You can read a few of Bryan’s broader thoughts about the coming evolution of agencies on 360i’s blog. In this exclusive interview, the focus is entirely on social media.

Social Media Insider: How does social marketing fit in with the agency of the future?

Bryan Wiener: The unfettered rise of digital, and of social media in particular, has brought about staggering shifts in consumer behavior — and this requires equally dramatic changes to the way agencies operate in order to help brands connect with consumers in this new dimension. The agency of the future must have digital expertise in its DNA, with search, social and mobility — three things that have completely transformed consumer behavior — as the three key legs of the stool.

Not surprisingly, social marketing serves as an indispensable leg to this stool for the simple reason that it provides a channel for developing a direct, unadulterated relationship between a consumer and a brand. And building relationships is becoming a more critical component of brand marketing as the media landscape becomes increasingly fragmented and cluttered.

SMI: Which skills in particular will be needed for agencies to ‘own’ that leg of the stool?

BW: Brands of the digital age need to keep pace with consumers — and when it comes to the social space, this is no small feat. How can marketers navigate the changing terrain of the social Web in order to capitalize on those opportunities most relevant for their brands? Which emerging arenas hold tremendous promise, and which are flash-in-the-pan media darlings with little or no value to marketers?

As an agency, we are committed to staying innovative and ahead of media and technology trends, and to being change agents for the brands we represent – to throw out everything that’s comfortable when necessary and innovate at the speed of consumer behavior. For agencies that want to be indispensible marketing partners to their clients, they need to commit to developing expertise within social and, even beyond that, commit to keeping pace with consumer behavior and bolstering their skills at fostering consumer relationships across all channels.

SMI: Agencies undoubtedly have their own hurdles in really getting social media to the point where they can be strategic advisors for their clients, yet marketers have their own issues managing social media. To what extent do client-side marketers need to change, and what in particular needs to change there?

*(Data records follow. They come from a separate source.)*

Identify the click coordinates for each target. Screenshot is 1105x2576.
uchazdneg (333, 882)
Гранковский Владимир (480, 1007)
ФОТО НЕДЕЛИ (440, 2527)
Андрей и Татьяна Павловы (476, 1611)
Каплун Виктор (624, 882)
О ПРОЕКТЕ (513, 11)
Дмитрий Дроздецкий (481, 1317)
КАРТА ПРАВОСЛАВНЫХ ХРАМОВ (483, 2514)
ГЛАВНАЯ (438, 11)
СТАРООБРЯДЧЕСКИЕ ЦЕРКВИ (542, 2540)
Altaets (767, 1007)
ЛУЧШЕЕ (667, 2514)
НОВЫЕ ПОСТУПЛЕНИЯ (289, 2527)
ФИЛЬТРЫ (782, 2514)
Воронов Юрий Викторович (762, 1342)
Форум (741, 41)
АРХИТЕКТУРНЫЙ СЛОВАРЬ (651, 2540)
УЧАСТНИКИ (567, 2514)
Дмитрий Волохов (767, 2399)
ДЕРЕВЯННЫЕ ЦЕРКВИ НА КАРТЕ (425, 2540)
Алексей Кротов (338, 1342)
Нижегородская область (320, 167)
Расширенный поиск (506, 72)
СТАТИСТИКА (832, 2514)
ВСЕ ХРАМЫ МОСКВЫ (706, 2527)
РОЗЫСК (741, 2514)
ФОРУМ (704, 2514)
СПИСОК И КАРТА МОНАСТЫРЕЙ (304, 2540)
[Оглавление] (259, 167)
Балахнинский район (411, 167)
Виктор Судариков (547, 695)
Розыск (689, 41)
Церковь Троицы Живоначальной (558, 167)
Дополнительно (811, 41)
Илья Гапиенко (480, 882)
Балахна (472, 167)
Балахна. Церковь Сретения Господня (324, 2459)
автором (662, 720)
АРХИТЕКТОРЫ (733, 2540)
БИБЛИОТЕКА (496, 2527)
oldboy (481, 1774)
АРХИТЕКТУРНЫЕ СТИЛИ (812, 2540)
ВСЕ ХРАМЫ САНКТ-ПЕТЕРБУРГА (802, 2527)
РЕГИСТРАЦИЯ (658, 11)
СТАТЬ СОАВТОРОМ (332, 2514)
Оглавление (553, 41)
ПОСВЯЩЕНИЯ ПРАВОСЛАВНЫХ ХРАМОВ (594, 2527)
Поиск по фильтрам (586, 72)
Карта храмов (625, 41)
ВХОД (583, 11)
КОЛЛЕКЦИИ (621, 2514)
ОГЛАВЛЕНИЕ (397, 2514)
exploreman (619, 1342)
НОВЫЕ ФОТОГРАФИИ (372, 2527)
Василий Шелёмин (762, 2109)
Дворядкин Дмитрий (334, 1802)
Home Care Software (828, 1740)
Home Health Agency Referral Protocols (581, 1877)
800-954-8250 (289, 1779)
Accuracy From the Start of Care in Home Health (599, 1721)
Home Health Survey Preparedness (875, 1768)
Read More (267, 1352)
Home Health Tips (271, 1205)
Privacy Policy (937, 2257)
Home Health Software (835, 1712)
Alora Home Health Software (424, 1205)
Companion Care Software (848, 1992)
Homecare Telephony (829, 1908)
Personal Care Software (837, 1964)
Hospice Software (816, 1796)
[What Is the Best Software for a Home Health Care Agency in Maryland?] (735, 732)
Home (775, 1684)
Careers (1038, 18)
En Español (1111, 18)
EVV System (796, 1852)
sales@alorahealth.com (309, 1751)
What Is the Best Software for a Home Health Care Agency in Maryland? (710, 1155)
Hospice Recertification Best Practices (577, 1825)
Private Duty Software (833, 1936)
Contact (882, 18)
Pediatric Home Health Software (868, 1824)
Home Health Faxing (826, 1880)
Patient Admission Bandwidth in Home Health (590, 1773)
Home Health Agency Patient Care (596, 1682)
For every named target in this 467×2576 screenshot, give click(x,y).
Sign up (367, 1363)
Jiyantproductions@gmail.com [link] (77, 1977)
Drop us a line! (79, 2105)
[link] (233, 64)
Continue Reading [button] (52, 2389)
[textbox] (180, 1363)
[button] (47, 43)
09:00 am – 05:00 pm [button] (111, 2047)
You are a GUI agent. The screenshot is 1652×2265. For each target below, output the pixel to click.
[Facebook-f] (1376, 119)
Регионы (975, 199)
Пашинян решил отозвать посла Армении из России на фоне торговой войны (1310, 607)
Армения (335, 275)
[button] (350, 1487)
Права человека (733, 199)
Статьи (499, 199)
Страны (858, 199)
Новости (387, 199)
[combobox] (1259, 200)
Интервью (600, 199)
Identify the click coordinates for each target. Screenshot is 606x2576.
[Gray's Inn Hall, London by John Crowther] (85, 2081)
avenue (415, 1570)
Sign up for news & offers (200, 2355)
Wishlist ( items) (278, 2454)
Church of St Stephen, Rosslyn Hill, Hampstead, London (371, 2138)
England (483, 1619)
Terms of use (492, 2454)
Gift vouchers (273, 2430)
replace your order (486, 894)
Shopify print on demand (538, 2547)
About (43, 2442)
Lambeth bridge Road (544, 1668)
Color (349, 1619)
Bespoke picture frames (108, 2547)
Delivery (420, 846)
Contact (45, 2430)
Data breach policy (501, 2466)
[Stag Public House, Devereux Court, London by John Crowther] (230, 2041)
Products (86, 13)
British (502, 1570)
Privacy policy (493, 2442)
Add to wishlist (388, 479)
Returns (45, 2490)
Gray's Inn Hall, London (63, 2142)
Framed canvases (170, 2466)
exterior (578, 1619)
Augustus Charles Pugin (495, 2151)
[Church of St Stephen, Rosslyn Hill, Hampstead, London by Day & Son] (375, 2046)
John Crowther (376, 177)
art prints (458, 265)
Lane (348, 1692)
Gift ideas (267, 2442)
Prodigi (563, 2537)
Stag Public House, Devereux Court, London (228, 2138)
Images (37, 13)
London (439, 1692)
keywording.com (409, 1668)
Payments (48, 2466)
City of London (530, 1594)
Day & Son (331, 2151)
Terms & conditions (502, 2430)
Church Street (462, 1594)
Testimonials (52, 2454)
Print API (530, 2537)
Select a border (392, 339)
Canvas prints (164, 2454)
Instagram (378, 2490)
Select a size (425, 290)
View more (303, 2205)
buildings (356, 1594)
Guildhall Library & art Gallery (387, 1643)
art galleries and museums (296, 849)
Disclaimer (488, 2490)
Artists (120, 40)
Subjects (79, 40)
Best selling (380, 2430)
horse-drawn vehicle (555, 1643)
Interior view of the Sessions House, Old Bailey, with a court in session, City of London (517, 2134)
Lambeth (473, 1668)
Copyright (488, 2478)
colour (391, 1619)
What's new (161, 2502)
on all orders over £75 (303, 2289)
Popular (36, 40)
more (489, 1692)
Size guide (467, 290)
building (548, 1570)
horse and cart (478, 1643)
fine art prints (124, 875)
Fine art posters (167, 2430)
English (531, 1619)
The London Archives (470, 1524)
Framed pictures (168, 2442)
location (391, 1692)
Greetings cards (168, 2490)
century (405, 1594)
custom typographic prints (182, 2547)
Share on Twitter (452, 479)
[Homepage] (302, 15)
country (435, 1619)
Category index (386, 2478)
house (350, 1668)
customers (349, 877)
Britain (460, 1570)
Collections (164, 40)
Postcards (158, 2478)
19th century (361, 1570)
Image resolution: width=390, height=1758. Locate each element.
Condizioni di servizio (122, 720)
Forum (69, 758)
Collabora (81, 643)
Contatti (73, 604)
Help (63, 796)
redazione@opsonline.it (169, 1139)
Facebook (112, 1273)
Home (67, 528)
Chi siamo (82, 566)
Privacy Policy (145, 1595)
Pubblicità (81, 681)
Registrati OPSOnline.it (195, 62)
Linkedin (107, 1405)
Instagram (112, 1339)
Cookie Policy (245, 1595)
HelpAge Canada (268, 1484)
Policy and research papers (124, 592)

BW: Digital engages consumers throughout the marketing funnel, simultaneously in real-time, which requires both agencies and their clients to adapt. The old, siloed model of advertising, promotion, sales, customer service and IT just doesn’t cut it anymore. Put simply, if marketers really want to rapidly and radically impact change in the agency ecosystem, it starts with how they allocate their dollars. And while many are paying lip service to relationships and conversation, not enough marketers, media properties or agencies have made the structural and budgetary changes necessary to adapt to this new model of marketing.

What’s more, marketers need to understand the dire importance of value exchange in their social programs. Consumers aren’t going to follow you on Twitter or fan your Facebook Page in the absence of something in return — entertainment, information, utility of some kind or some form of social currency. Understanding that there now NEEDS to be a value exchange between consumers and brands in their advertising and marketing is probably the single biggest change to the marketing industry since the advent of TV advertising.  The strategy of intruding and interrupting is replaced by informing and engaging.